The host issues a broadcast command ALL_SEND_CID ( CMD2 ), requesting all devices to provide their unique device identification (CID) numbers. All unidentified devices (i.e. those in the ready state) simultaneously start sending their CID numbers sequentially. If the output CID bit of these devices does not match the corresponding bit on the command line in any one bit period, then stop sending CID immediately and must wait for the next identification cycle (keep in Ready state). Since each device's CID number is unique, only one device should successfully send its full CID number to the host. Then, the device enters the recognition state.

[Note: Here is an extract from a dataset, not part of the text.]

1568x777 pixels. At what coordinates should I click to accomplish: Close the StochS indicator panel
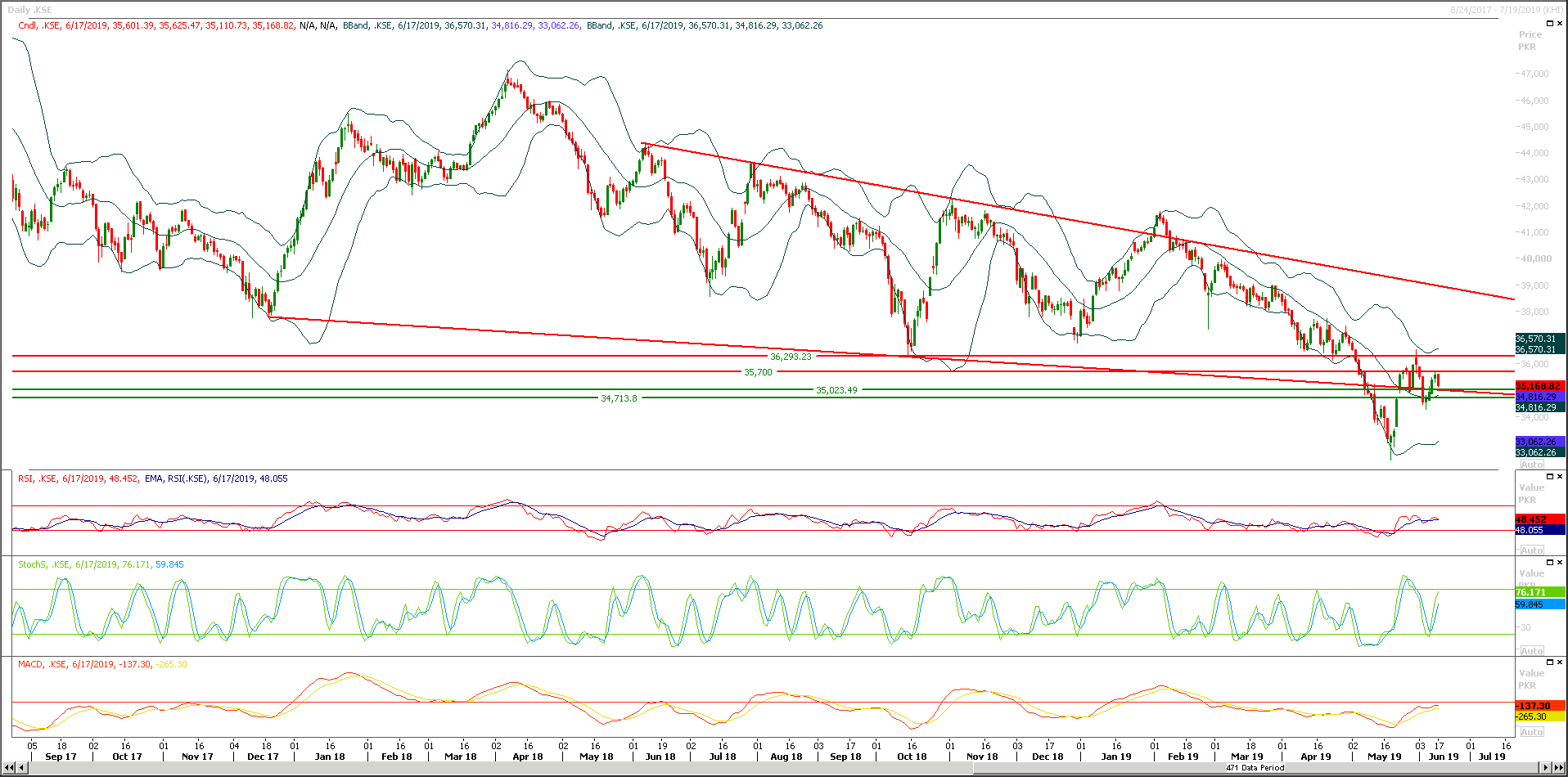1559,563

The host issues CMD3 (SET_RELATIVE_ADDR) to assign a relative device address (RCA) to the device, which is shorter than the CID and will be used to ping the device in future data transfer modes (usually with a higher clock rate than 0). addressing. Once the RCA is received, the device state changes to the standby state and the device does not respond to further identification cycles. Additionally, the device switches its output driver from open-drain to push-pull. As long as the host receives the response (CID) to its identification command (CMD2), it repeats the identification process, that is, the cycle of CMD2 and CMD3. If no more "devices" respond to this command, all devices have been recognized. The timeout condition for the completion of the identification process is that there is no start bit more than N clock cycles after sending CMD2.
2 interrupt mode
The interrupt mode on the e-MMC system enables the master (e-MMC host) to continuously transfer data to the slave (device). This mode reduces the polling load on the host, thereby reducing the power consumption of the system, while keeping the host sufficiently responsive to device service requests. Support for e-MMC interrupt mode is an option for both host and device. Before the host issues the GO_IRQ_STATE (CMD40) command, it must ensure that the device is in the standby state. The host must keep the clock signal active while waiting for an interrupt response from the device. The clock rate may vary depending on the required response time. The host sets the device to interrupt mode using the GO_IRQ_STATE (CMD40) command. A device in the wait-irq state is waiting for an internal interrupt to trigger an event. Once an event occurs, the device starts sending a response to the host. This response is sent in open-drain mode. While waiting for an internal interrupt event, the device is also waiting for a start bit on the command line. Once the start bit is detected, the device will abort interrupt mode and switch to standby state.
Regardless of winning or losing bus control during the CMD40 response, the device switches to standby (as opposed to CMD2). When the host receives the interrupt response, the host returns to the standard data communication process.
If the host wishes to terminate the interrupt mode before receiving an interrupt response, it can generate a CMD40 response (Device bit = 0) by itself using the reserved RCA address Ox0000; this will bring the device back from the waiting irq state to the standby state. The host can now resume standard communication procedures.
Disclaimer :
This article is organized based on public information and aims to introduce more storage knowledge. The articles contained in the article are only the author's opinion and do not constitute investment or commercial advice. This article is only for learning and communication, not for commercial use. If you have any questions or infringements, please contact the author.